Resurrection on the cheap

Counter-Clock World
Philip K. Dick
Vintage Books, 2002 (First published 1967)

"His most theologically probing" story is set in 1998. Time has been running backwards since the Earth entered the "Hobart Phase," an unexplained temporal inversion that only seems to affect the Earth (e.g., time on the moon flows forward normally). Because of this reversal of the direction of time, those who died before the world entered the Hobart Phase (a.k.a. the "old-born") are returning from the grave. One protagonist, Sebastian Hermes, runs a vitarium, one of the facilities where the newly resurrected are restored to life and sold to the highest bidder, as per W.U.S. law. A mild psychic, Hermes intuits that the resurrection of the Anarch Peak, a radical religious leader who died in the 70s, is imminent. This resurrection starts a chain of events in motion. Three forces vie for possession of the Anarch---the Library (a mysterious paramilitary organization whose purpose is maintaining public safety through "eradication of dangerous, disturbing written material"), the Udi religion (a psychedelic, consciousness-raising religion founded by Peak and now lead by Ray Roberts, whom we initially see as crazy and evil, but whom then turns out to be on Peak's side), and "Rome" (presumably the Catholic Church). The convoluted storyline ostensibly revolves around the resurrected Peak (and the potential danger of his revelations about postmortem existence) but rapidly goes off onto tangents about the protagonist's love for his ever-younger wife, her affair with Officer Tinbane (another protagonist), Hermes' affair with the daughter of the head of the library, and the true meaning of life after death (which all old-born experience, but only the Anarch is spiritually clear enough to recall with clarity). After the Library finally captures the Anarch, Hermes is "hired" by an alliance of Rome and the Uditi to rescue the Anarch; instead, Hermes uses the weapons his unlikely allies have given him to rescue his wife from the same enemies. Allusions to the race riots of the mid- to late-1960s and intimations of the Black Power movement appear throughout the novel. As the convoluted storyline comes to an end, the protagonist hears a slough of voices in the graveyard calling out to be reborn, and goes about his work digging them up. In typical Dick fashion, the sanest response to an increasingly crazy world seems to be to put one foot in front of the other.

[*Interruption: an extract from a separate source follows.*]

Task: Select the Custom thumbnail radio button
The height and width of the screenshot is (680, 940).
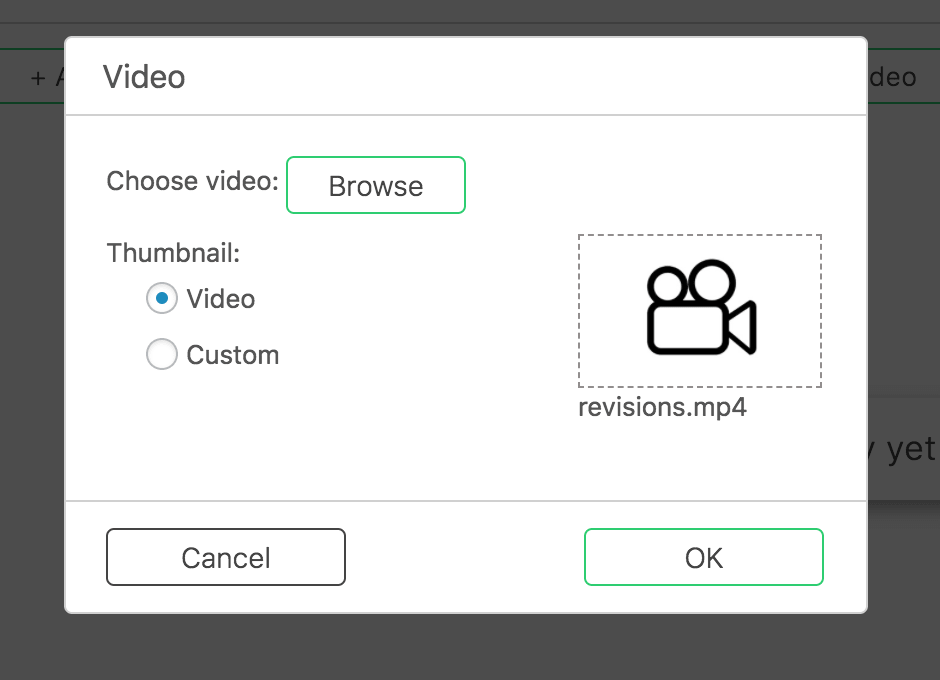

Counter-Clock World is, like most PKD novels I've read, pure hallucinatory pulp. Another metaphor that came to mind while reading was that of a literary amphetamine. I couldn't help but suspect that the page-turning fervor with which I approached the book emulated the speed-driven fury with which he typed it. Maybe Dick took his time with this novel, but it certainly doesn't feel that way; instead, it's as if the ideas in this novel leaped fully formed like Athena from his brow directly to the page, inconsistencies and all.

People don't really read Dick for his plotting and character development, though. Instead, we read because we want to steep in the bottomless well of his intellect and imagination. This novel is filled to the brim with ideas that greater writers would have put to better effect, if only those better writers had been blessed with Dick's vision. Dick presents us with a new religion, Udi, which, like Timothy Leary's League of Spiritual Discovery, uses psychedelics to experience new forms of group consciousness. We have the aforementioned Hobart Phase, which finds its primary use as a narrative device. As with much of Dick's fiction, this novel presents us with an alternate vision of our contemporary world; in this case, the US has split into three different countries as a consequences of the secession of the Free Negro Municipality (FNM, the Udi nation lead by Ray Roberts). While the specifics aren't ever detailed, it seems that the Midwest (at least Kansas City) is part of the FNM, while California comprises part of the W.U.S. (Western US?). For those who like reading Dick for his wilder speculations on philosophical and religious, you won't be disappointed with this novel. He deals with
resurrection and immortality, deception, hiddenness, apophatic theology, God as negation (the "pulsing black presence"), the emptiness before life and after death, and how we learn love best through its absence.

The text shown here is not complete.